Like so many other curly girls, Juliet Howard-Welch also grew up hating her curls.
“I was born in England and when I moved here, people called me Shirley Temple,” says the Sinclair student who works as a stage manager for Zoot Theatre’s touring company.
Though she sometimes wears her hair curly, Howard-Welch also straightens it. She says she’s been tempted to have it professionally straightened with chemicals, but her parents and stylist have discouraged her.
She arrived for her meeting with Massey with hair that had been straightened with an In-Styler, a brush attached to a spinning roller. But by the time Massey had finished “freeing” Howard-Welch’s long curls, the 22-year-old was delighted with the results. Massey dubs it the Ugly Duckling Syndrome, viewing her mission as helping women turn into beautiful, natural swans.
The transformation was simple and took only minutes: Massey began by massaging Howard-Welch’s scalp with very little water and a gentle cleanser, then applying a conditioner that she quickly decided to leave in to help dryness.
“See how her hair comes back to life?” Massey asked, squeezing the water out gently with her hands, then styling the hair with her fingers and adding a few hair clips to the top, removing them once the hair had dried.

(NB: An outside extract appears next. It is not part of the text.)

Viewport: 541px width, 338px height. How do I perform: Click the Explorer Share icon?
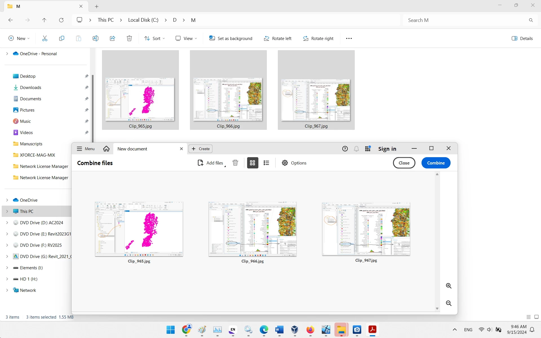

“There’s no magic involved, this is a ridiculously simple approach to hair,” says Massey. “I’m just reminding people what they know already and don’t want to put up with anymore.”

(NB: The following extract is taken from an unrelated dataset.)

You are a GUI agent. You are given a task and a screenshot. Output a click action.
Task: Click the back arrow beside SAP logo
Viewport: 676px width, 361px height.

She’s says she is especially concerned about little girls who are receiving negative messages about their curls, often from their mothers who are straightening their own hair and thereby sending mixed messages to their daughters.
So her next book will be about curly kids.
“I wish I’d had something like this when I was younger,” Massey says. “It’s just about making peace with what you have.”